Election stress disorder
If you’re feeling especially stressed, anxious or depressed as Nov. 3 approaches, you’re not alone. It might be Election Stress Disorder—a phenomenon where what’s happening at the political level affects our mental and even physical health. Lang chats with researchers to better understand what happens to us when we experience politics on a personal level.
ICYMI
Trump’s month has been, to use one of his favourite phrases, a disaster. He currently trails Biden by 10.6 points nationally in FiveThirtyEight’s poll tracker, which would make 2020 the most lopsided election in 36 years, and his approval numbers with suburban women and seniors are so bad that he has begun to literally beg for their support. “Will you please like me?” he asked those suburban women at a recent rally in Johnstown, Pennsylvania.
The moment
During Trump’s town hall last week, journalist Savannah Guthrie practically disassembled the president live on air, fact-checking him in real time and calling out his many, many, many lies.
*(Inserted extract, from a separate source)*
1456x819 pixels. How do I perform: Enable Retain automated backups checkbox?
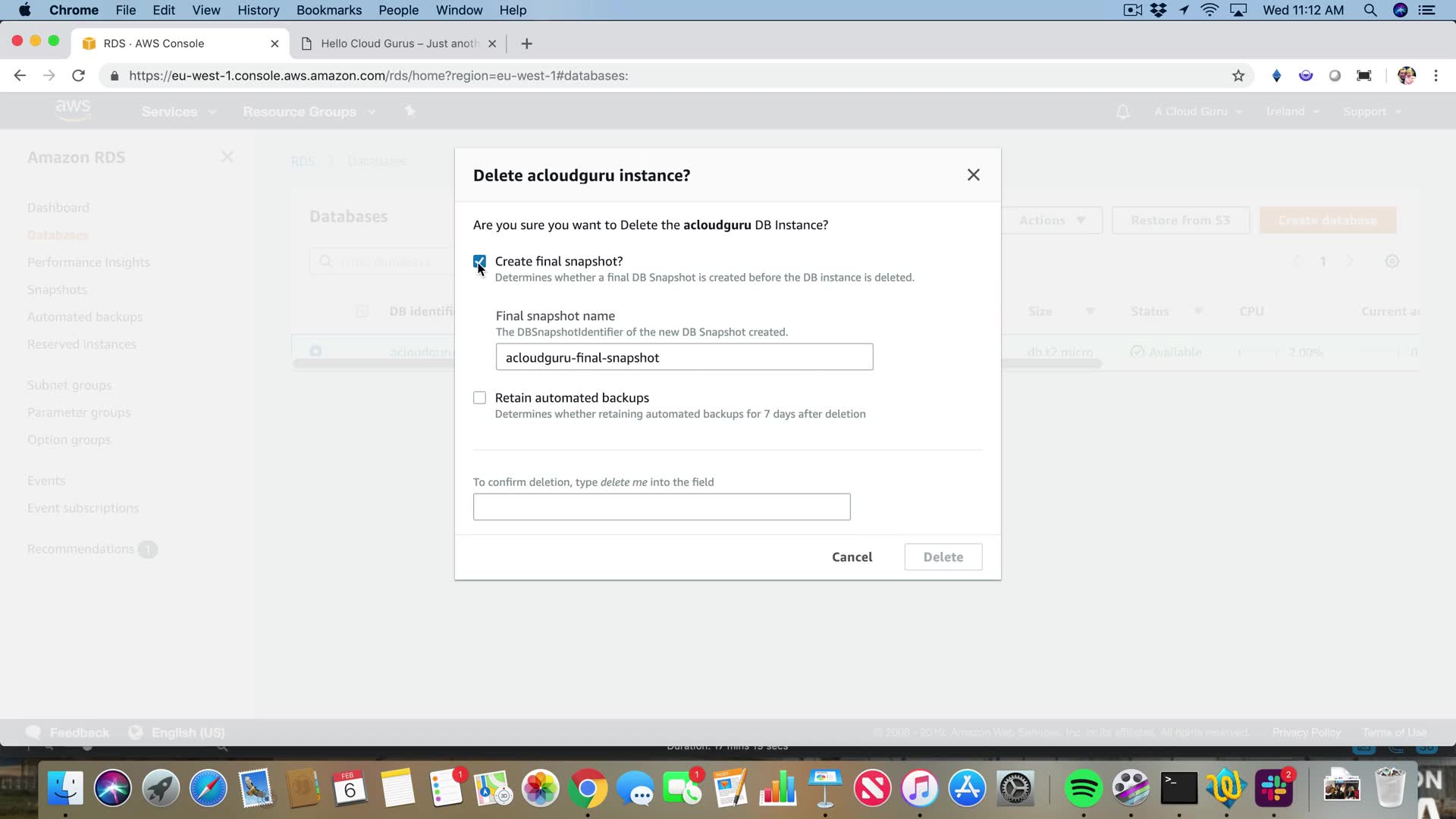479,398
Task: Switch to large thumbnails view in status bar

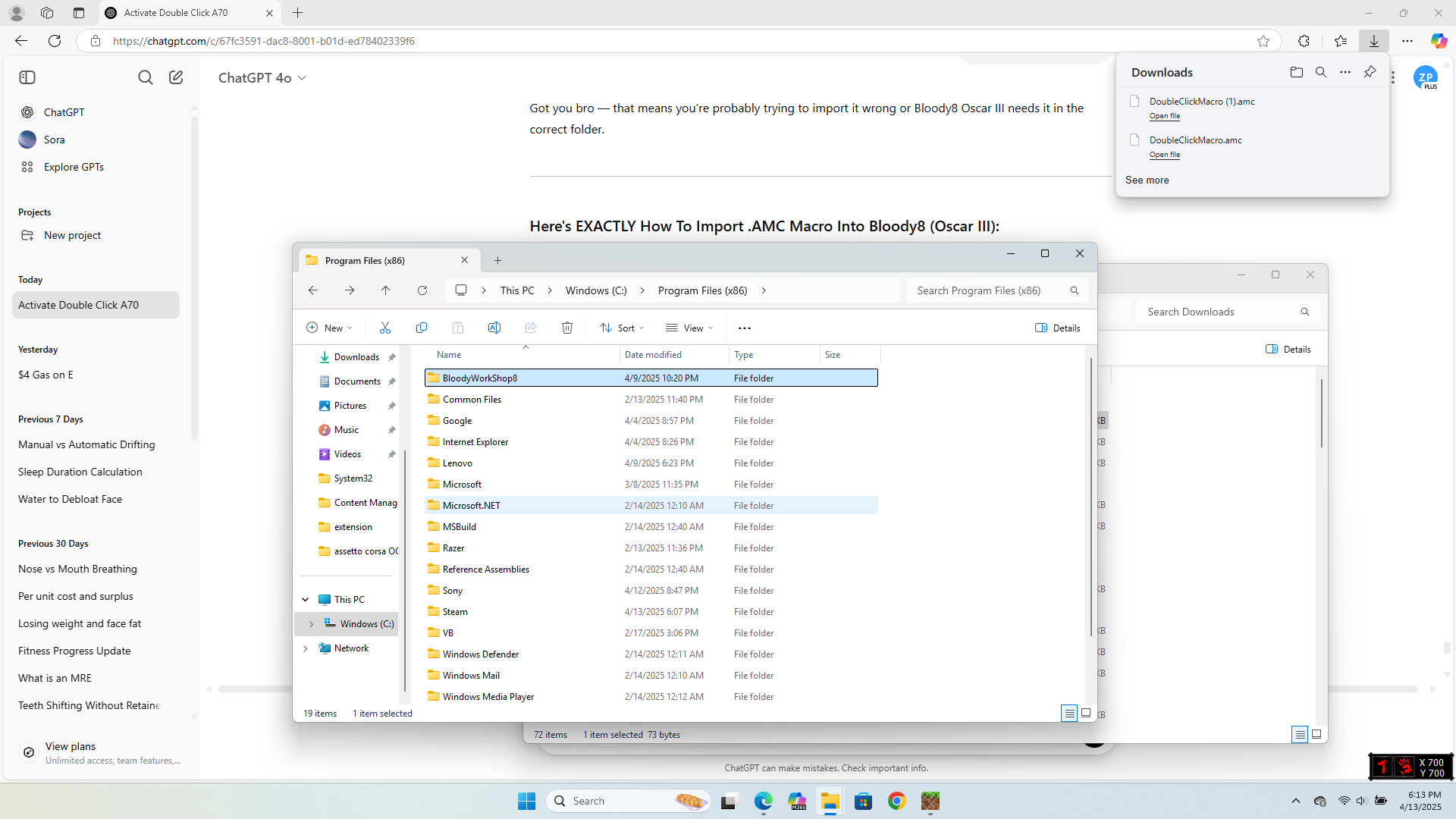Action: pos(1086,713)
The most talked-about exchange: regarding support for the president among followers of QAanon, a conspiracy theory movement founded on the belief that the world is controlled by wealthy pedophiles. The moderator prompted Trump to denounce them, and after refusing to condemn the far-right group Proud Boys just two weeks prior, he again declined the invitation. “I know nothing about QAnon,” he said. “I know very little.”